--- Start of RECORDS FOR THE EXERCISE ---
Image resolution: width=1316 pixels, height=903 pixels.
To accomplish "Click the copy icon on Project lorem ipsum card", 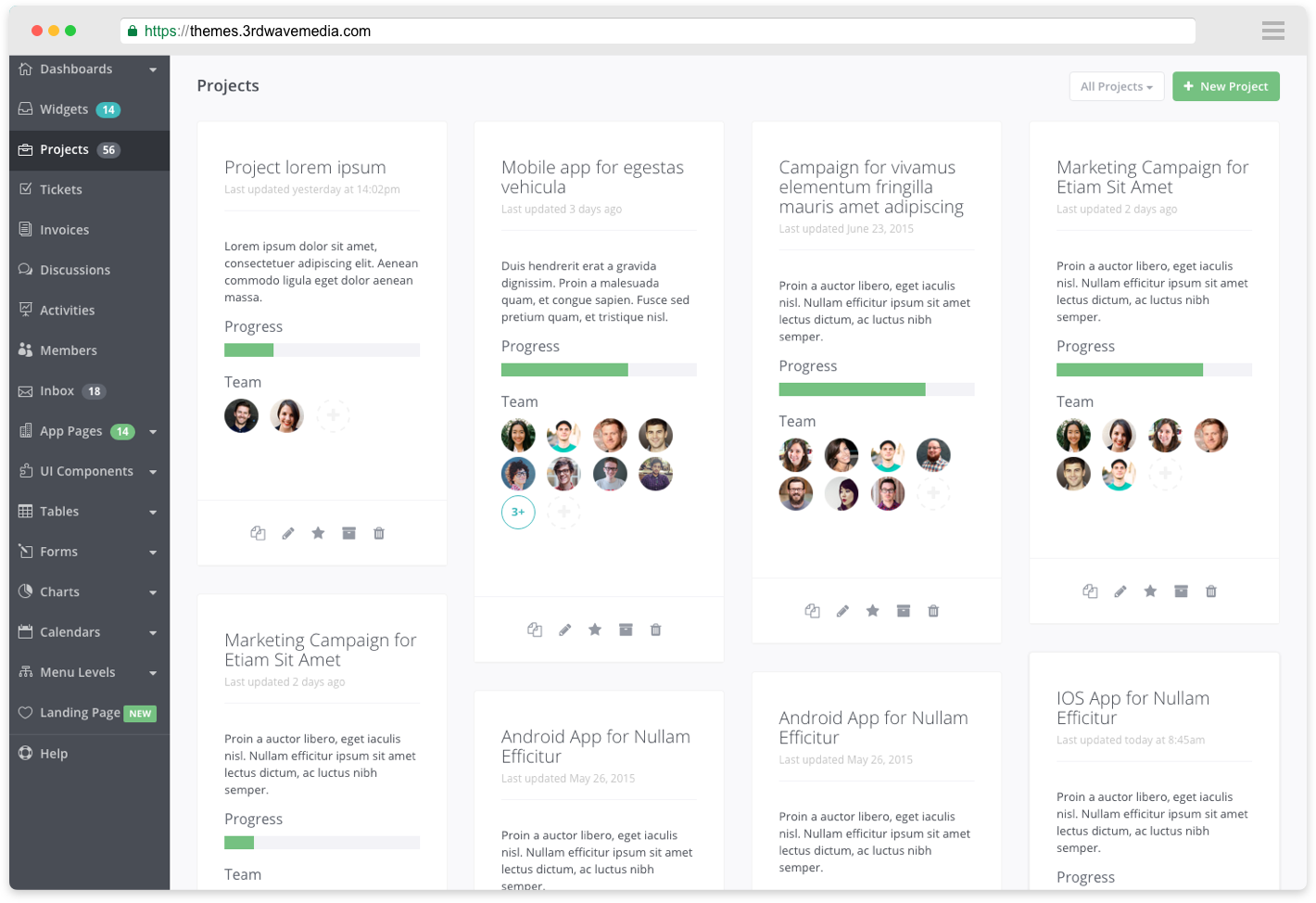I will click(258, 533).
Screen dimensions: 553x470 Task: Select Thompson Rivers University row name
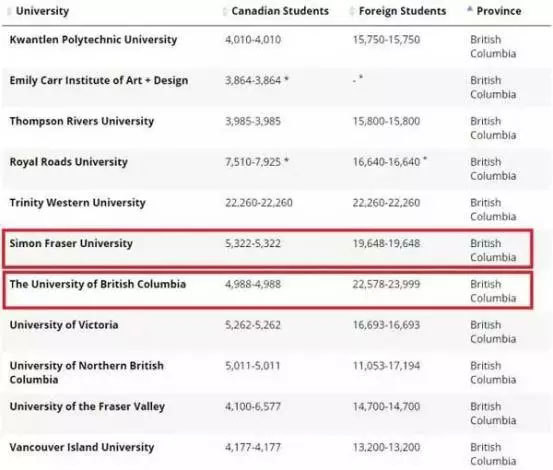(82, 121)
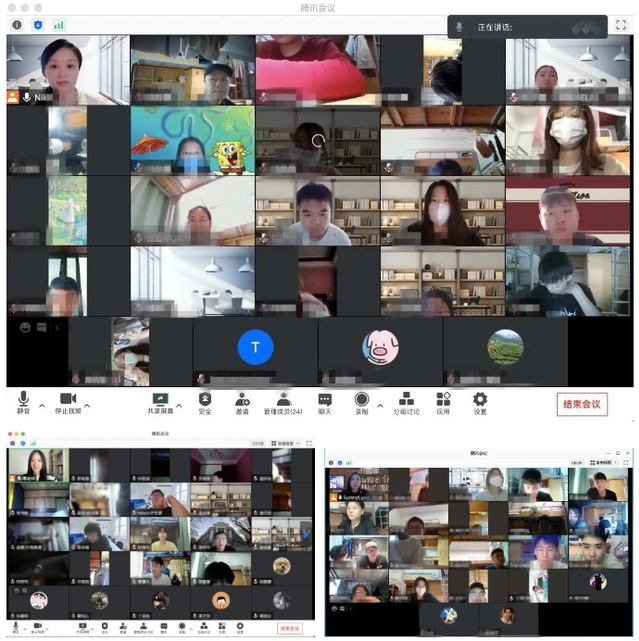
Task: Select the pig avatar participant tile
Action: click(x=380, y=347)
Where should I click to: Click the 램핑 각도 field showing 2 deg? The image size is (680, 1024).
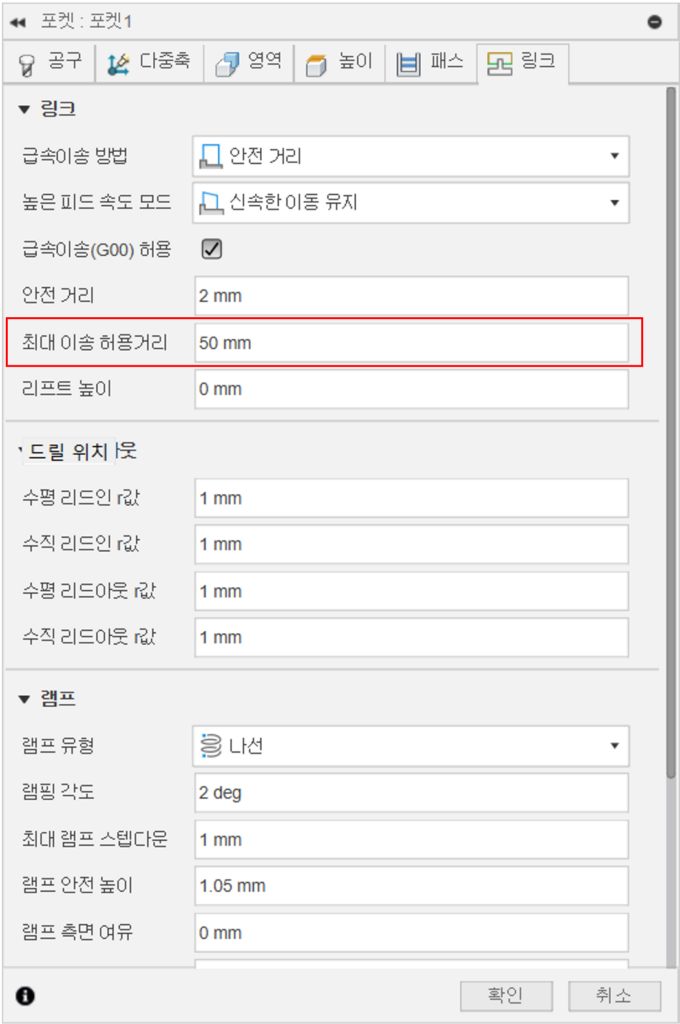(x=412, y=793)
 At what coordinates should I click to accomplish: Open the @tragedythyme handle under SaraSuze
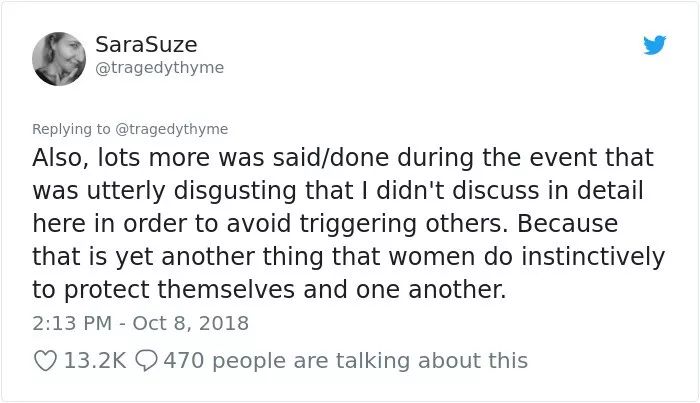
--- End of RECORDS FOR THE EXERCISE ---
*SET PROBLEM*
Which lines in the listing contain the word "should"? Pick out each one and copy it in full.

*WRITTEN SOLUTION*
Where should I click to: Click the 램핑 각도 field showing 2 deg? The image size is (680, 1024).
 At what coordinates should I click to accomplish: Open the @tragedythyme handle under SaraSuze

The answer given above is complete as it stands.